Traînée en justice, l’entreprise ne comparaît finalement que pour « atteinte involontaire à la vie ou à l’intégrité d’un animal domestique ». Six mois plus tard, peu avant le verdict, un chat s’échappe de nouveau sous un train. La mésaventure se passe cette fois-ci gare de Lyon, où l’animal s’est réfugié sous un TGV en partance pour Nice. Échaudée, la SNCF change son fusil d’épaule et coupe l’électricité des voies pour permettre à ses agents d’aller chercher le félin. Il est sauvé, mais le train part avec une heure de retard. Peu après, le verdict tombe : la compagnie est condamnée à 1 000 euros d’amende pour « négligence » et pour ne pas avoir déployé les « moyens humains nécessaires pour récupérer le chat ». Cette jurisprudence Neko, assortie d’une condamnation symbolique, relance la polémique.

La SNCF va-t-elle faire profil bas ? Au contraire. Bravant les potentielles critiques, elle décide de contre-attaquer. Après avoir longtemps hésité, elle décide, juste avant l’expiration du délai légal, de faire appel de sa condamnation et le fait savoir. Pour elle, ses agents ont réagi correctement. Elle explique faire appel pour les « défendre ». Elle craint en réalité que cette condamnation pour négligence ne fasse jurisprudence et aboutisse à multiplier des retards ingérables. Plutôt que de s’excuser, la SNCF adopte une autre ligne de défense, celle de la protection de ses agents. Eux aussi y ont droit. Et le public, composé aussi d’usagers du train, semble réceptif. Certains peuvent prendre leur parti. La SNCF joue donc sur les deux tableaux. D’une part, elle change de méthode et cherche à sauver les animaux égarés sous ses trains. D’autre part, en constatant l’inutilité des excuses, elle ose modifier son attitude en optant pour des arguments offensifs, propres à rallier une partie de l’opinion.

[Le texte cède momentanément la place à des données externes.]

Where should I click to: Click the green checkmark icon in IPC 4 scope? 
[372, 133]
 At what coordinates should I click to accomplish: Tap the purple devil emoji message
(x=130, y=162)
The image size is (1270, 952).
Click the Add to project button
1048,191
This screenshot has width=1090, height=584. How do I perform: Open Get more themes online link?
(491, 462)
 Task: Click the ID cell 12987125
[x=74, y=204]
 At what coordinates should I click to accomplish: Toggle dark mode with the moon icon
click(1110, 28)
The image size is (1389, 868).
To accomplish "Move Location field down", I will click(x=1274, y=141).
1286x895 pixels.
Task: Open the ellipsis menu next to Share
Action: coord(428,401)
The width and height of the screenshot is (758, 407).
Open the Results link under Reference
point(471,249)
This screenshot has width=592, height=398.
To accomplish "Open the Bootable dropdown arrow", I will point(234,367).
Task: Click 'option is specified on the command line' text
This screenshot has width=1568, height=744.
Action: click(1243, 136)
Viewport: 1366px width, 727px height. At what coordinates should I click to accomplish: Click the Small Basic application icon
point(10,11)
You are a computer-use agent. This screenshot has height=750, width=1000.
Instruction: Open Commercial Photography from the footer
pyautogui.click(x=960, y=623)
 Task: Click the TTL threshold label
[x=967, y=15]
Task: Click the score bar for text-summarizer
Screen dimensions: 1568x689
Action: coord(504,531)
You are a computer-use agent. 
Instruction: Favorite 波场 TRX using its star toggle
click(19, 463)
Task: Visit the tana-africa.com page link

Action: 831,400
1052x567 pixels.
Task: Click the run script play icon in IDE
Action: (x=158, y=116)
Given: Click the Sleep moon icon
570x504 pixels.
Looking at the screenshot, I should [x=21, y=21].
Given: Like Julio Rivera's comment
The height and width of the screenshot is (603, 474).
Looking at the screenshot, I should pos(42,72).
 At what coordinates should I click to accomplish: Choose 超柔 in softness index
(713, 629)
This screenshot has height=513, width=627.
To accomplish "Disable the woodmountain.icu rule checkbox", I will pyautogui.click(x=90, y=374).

L’histoire de Neko illustre le sujet déjà abordé sur ce blog : comment gérer les échecs de communication après une erreur. Car il arrive que les stratégies employées, sur le fond comme sur la forme, échouent à tirer l’entreprise de l’ornière où elle s’est enfoncée. Dans ces circonstances, la seule solution passe par des opérations radicales de nettoyage et de « reset ». Il faut tout remettre à zéro pour redémarrer sur de meilleures bases.